PAGE EXTRACT:
_ _ _ _ _ _ _

However, Defendants also argue that they are entitled to qualified immunity. The defense of qualified immunity protects "government officials . . . from liability for civil damages insofar as their conduct does not violate clearly established statutory or constitutional rights of which a reasonable person would have known." Harlow v. Fitzgerald, 457 U.S. 800, 818 (1982). A court considering a claim of qualified immunity must determine: (1) whether the plaintiff has alleged the deprivation of an actual constitutional right, and (2) whether such right was clearly established such that it would be clear to a reasonable officer that his conduct was unlawful in the situation he confronted. See Pearson v. Callahan, 129 S. Ct. 808, 818 (2009). The Court may exercise its discretion in deciding which prong to address first, in light of the particular circumstances of each case. Id.

The qualified immunity inquiry is separate from the constitutional inquiry for a claim of deliberate indifference under the Eight Amendment. Estate of Ford v. Caden, 301 F.3d 1043, 1053 (9th Cir. 2002). For a qualified immunity analysis, the Court need not determine whether the facts alleged show that defendants acted with deliberate indifference. See Osolinski v. Kane, 92 F.3d 934, 936 (9th Cir. 1996). Rather, the focus of review is the objective requirement. Id. at 937. The Court need only review the relevant law to determine whether, in light of clearly established principles at the time of the incident, the officials could have reasonably believed their conduct was lawful. See id. at 939. Thus, the Court must determine whether it was clearly established that a prison official who knew about a toilet leak for almost three weeks before it was serviced created a sufficiently serious deprivation of a human need in violation of the Eighth Amendment. See id. at 937.

A court determining whether a right was clearly established looks to "Supreme Court and Ninth Circuit law existing at the time of the alleged act." Community House, Inc. v. Bieter, 623 F.3d 945, 967 (9th Cir. 2010) (citing Osolinski, 92 F.3d at 936). In the absence of binding precedent, the Court may look to all available decisional law, including the law of other circuits and district courts. See id. Unpublished district court decisions may also "inform" the Court's analysis. Bahrampour v. Lampert, 356 F.3d 969, 77 (9th Cir. 2004).

Persons involuntarily confined by the state have a constitutional right to safe conditions of confinement. Hoptowit v. Spellman, 753 F.2d 779, 784 (9th Cir. 1985). However, "[n]ot every deviation from ideally safe conditions amounts to a constitutional violation." Id. For example, a prisoner's bare complaint about a slippery floor, without more, does not state an arguable claim for cruel and unusual punishment. Jackson v. Arizona, 885 F.2d 639, 641 (9th Cir. 1989).

In LeMaire v. Maass, 12 F.3d 1444, 1457 (9th Cir. 1993), the prisoner argued that wearing handcuff and shackle restraints while in the shower violated the Eighth Amendment. The Ninth Circuit concluded that "[e]ven if the floors of the shower are slippery and [the prisoner] might fall while showering, slippery prison floors . . . do not state even an arguable claim for cruel and unusual punishment." Id. (citing Jackson, 885 F.2d at 641) (internal quotation marks omitted).

_ _ _ _ _ _ _

DATASET:

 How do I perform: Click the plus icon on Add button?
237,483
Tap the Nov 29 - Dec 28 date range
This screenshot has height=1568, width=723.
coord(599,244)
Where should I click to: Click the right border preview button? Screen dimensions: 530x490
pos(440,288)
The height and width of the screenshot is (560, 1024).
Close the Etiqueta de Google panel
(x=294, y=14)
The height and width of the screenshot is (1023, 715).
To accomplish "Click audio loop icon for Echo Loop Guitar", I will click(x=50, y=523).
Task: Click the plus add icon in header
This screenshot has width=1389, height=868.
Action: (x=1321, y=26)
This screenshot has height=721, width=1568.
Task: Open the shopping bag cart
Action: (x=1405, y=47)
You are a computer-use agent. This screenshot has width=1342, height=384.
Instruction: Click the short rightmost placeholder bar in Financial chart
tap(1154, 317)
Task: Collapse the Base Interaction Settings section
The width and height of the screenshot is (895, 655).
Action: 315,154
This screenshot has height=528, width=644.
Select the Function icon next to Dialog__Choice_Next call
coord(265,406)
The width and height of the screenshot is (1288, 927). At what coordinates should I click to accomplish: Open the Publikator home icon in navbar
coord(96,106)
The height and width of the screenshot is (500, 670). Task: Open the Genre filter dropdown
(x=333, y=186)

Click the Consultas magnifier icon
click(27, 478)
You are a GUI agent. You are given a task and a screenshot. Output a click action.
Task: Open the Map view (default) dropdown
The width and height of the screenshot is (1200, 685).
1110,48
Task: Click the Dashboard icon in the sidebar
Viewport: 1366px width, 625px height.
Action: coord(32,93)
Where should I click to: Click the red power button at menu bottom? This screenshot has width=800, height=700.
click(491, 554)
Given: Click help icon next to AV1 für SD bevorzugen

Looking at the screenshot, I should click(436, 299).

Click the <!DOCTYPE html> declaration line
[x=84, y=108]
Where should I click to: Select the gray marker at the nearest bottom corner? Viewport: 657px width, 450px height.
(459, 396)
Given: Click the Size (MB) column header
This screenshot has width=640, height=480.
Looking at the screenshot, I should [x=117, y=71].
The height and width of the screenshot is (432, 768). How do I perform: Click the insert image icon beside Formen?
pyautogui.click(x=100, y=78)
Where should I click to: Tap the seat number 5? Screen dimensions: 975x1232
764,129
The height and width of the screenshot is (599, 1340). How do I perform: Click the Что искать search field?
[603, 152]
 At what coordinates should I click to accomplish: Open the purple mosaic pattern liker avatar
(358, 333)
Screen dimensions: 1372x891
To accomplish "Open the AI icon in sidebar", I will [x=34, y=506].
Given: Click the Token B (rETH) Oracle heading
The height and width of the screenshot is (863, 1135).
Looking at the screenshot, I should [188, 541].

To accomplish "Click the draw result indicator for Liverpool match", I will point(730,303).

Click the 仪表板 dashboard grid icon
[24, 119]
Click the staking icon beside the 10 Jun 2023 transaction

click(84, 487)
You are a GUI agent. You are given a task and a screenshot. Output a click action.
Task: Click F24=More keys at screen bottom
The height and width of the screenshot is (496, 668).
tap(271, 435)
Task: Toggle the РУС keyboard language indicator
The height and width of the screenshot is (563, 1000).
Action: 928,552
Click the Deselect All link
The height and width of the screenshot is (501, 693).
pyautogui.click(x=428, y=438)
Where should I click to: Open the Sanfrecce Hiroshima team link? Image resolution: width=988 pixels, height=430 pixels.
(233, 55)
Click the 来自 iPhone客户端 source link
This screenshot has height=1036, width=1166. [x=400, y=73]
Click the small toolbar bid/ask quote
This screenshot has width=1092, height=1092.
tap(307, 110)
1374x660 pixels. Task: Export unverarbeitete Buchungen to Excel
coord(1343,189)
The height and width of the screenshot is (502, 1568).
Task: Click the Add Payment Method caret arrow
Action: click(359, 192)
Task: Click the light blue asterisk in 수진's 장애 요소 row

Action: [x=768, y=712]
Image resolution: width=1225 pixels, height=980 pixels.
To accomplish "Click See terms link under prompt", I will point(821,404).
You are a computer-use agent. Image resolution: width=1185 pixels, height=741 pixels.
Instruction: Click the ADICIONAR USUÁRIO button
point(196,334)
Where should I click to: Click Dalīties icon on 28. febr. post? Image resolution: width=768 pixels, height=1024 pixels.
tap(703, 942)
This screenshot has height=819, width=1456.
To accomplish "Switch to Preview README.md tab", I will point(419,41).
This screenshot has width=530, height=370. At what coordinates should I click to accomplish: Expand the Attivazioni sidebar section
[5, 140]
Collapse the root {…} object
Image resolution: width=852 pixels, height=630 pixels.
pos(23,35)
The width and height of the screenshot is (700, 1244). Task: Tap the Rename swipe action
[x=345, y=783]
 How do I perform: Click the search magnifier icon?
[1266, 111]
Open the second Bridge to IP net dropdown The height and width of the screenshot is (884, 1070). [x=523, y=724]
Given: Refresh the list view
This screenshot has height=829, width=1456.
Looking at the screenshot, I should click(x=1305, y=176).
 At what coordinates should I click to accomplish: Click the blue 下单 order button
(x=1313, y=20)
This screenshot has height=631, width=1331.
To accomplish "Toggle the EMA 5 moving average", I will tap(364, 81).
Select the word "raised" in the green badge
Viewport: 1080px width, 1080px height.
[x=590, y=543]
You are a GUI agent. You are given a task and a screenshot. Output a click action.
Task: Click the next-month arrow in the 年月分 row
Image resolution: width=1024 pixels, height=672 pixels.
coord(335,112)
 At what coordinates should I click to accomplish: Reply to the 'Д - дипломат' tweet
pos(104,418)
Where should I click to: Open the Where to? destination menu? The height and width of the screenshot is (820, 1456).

_ _ _ _ _ _ _

WORK TO COMPLETE: Continue the court opinion on qualified immunity, beginning after its final sentence.

RESPONSE:
In Osolinski, a prisoner brought a § 1983 action claiming that the failure of prison officials to repair an oven, the door of which fell off and burned his arm, violated the Eighth Amendment. Id. at 935. The record showed that maintenance requests for fixing the oven door had been submitted for over seven months, but no repairs occurred. Id. In its qualified immunity analysis, the Ninth Circuit did not reach the issue of whether the facts alleged showed that the prison officials acted with deliberate indifference. Id. at 937. Instead, the court determined whether, in light of clearly established principles at the time of the incident, the officials could have believed their conduct was lawful. Id. The Ninth Circuit found that it was not "clearly established that a single defective device, without any other conditions contributing to the threat to an inmates' safety, created an objectively insufficiently inhumane condition to be violative of the Eighth Amendment." Id. at 938. The court stated that the prisoner failed to plead any exacerbating conditions and specifically, "has not pled any conditions which rendered him unable to provide for his own safety in the sense that they precluded him from avoiding the faulty oven door or rendered him unable to perceive its defective condition." Id.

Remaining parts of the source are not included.